» Instructions for the task: Pull out every line in the data that has the string "point" in it.

____

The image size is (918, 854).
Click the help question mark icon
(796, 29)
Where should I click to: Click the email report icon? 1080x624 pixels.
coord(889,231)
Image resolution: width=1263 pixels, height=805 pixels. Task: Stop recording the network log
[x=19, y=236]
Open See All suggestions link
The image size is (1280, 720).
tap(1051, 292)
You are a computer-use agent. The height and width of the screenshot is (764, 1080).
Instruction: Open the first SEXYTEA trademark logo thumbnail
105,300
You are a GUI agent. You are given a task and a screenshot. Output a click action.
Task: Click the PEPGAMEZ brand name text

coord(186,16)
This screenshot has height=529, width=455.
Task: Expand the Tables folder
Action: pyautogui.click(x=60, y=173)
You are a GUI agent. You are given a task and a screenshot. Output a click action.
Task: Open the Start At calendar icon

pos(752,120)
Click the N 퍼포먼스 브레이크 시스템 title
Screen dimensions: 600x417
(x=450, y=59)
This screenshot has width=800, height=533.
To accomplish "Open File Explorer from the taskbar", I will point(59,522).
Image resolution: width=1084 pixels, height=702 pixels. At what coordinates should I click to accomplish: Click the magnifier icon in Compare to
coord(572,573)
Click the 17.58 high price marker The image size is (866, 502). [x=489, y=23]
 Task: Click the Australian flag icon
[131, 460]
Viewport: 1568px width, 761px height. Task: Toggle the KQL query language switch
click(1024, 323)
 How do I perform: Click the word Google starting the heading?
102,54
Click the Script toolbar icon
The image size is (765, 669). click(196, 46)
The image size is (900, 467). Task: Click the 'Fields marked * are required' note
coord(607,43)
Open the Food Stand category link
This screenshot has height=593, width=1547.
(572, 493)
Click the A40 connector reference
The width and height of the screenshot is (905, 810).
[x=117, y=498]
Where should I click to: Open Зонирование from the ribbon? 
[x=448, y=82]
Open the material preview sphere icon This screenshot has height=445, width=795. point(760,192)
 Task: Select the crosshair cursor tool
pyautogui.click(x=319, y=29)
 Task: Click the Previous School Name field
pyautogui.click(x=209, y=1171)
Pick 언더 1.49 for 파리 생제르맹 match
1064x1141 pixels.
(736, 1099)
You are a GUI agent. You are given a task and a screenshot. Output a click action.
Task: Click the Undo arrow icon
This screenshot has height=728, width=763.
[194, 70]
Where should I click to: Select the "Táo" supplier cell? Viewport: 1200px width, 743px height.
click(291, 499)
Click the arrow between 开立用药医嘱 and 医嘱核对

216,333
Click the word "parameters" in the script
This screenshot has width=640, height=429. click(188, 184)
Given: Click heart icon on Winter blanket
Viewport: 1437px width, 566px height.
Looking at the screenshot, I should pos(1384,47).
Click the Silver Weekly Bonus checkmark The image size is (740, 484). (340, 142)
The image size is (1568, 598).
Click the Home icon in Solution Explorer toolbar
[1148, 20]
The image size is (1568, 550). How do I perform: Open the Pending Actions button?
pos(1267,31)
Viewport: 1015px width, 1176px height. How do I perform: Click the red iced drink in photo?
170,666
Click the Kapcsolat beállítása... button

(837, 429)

____

» Task solution:
To accomplish "Open File Explorer from the taskbar", I will point(59,522).
Open the material preview sphere icon This screenshot has height=445, width=795. point(760,192)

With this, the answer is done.